Search your item on Google
The simplest thing you can do is to google your item. “Signed Aaron Rodriguez Baseball” may not give you an exact price for your own piece of sports history, but it will help you understand the general range of expectations.
Check auction house
If you’re looking to get a little more specific, try checking auction houses and pricing guides. The guides listed in the section above are a great way to start finding the value of your items, and if you want to see what the market is expecting, you can check eBay for its sold listings.
Other auction houses, such as Heritage Auctions, Mile High Card Co., and Goldin Auctions will provide databases that you can search to learn about the prices that some items have fetched in the past, as well. Some of these will be specialty houses dealing in sports memorabilia, and others will be more general auctions like eBay. Either way, the wider a spread that your research covers, the more clear of an answer you’ll have.
Go for appraisers
If you’re willing to go the extra mile for your clarity, appraisers are professionals specifically devoted to helping you find the value of your memorabilia. Many auction houses, like Heritage Auctions, will have in-house appraisers as an extra service offering. You can also search the appraiser community by accessing the International Society of Appraisers (ISA), Appraisers Association, or the American Society of Appraisers to find an independent authority near you.
While appraisers will provide legitimacy to your value, and past auctions will give you an idea of the going market rate, remember that the true value of a card is what it sells for, nothing more, nothing less. Thus, understanding the market will offer clarity and a range of an asking price, but when it comes to rare items, you may find a buyer willing to pay more in order to complete their collection. And so, certain amounts of luck, timing, and negotiation are all key to getting top dollar for your items.
The right appraisals can go a long way to telling you how much your memorabilia is worth, whether it’s been on display in your home or a lucky find at the flea markets. It’s important to remember, however, that items that have a lot of emotional value tend to constantly be in flux: while the rarity may always increase, you may not know, 10 years later, if a signature is going to be worth more or less, as names are forgotten over time.
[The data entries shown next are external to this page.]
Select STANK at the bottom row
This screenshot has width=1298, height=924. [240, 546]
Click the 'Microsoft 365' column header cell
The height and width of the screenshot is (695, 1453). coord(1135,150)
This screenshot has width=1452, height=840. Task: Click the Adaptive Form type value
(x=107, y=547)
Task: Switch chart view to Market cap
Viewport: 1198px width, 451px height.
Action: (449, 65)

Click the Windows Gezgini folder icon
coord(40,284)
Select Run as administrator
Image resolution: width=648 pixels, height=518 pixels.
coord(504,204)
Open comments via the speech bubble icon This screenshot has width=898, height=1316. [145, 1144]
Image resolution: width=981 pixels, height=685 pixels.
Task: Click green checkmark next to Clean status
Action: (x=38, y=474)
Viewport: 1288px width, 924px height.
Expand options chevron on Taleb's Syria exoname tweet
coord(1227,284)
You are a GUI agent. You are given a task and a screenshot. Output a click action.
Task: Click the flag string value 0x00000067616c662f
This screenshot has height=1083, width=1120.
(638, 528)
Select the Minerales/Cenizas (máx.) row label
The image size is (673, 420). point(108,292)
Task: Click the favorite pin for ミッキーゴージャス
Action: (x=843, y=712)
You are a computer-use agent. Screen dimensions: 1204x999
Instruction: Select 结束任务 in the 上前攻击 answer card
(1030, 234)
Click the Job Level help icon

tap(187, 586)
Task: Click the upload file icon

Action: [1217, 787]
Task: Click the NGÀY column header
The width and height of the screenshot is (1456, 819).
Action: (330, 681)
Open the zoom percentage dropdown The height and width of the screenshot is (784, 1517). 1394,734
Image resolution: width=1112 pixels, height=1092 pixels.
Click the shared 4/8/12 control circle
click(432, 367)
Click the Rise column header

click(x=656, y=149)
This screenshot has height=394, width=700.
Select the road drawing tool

Thanks to serious collectors worldwide, it is unlikely that sports memorabilia will ever truly crash in value. Although Steph Curry’s name may be at the top of search results on Google, Michael Jordan’s signature still accrues value to this day.
Whether you’re collecting or looking to turn over high value items, don’t forget about that emotional resonance: at the heart of both collectibles and sports is fun, and you will enjoy the journey of buying and selling your items all the more if you remember to have fun in the process.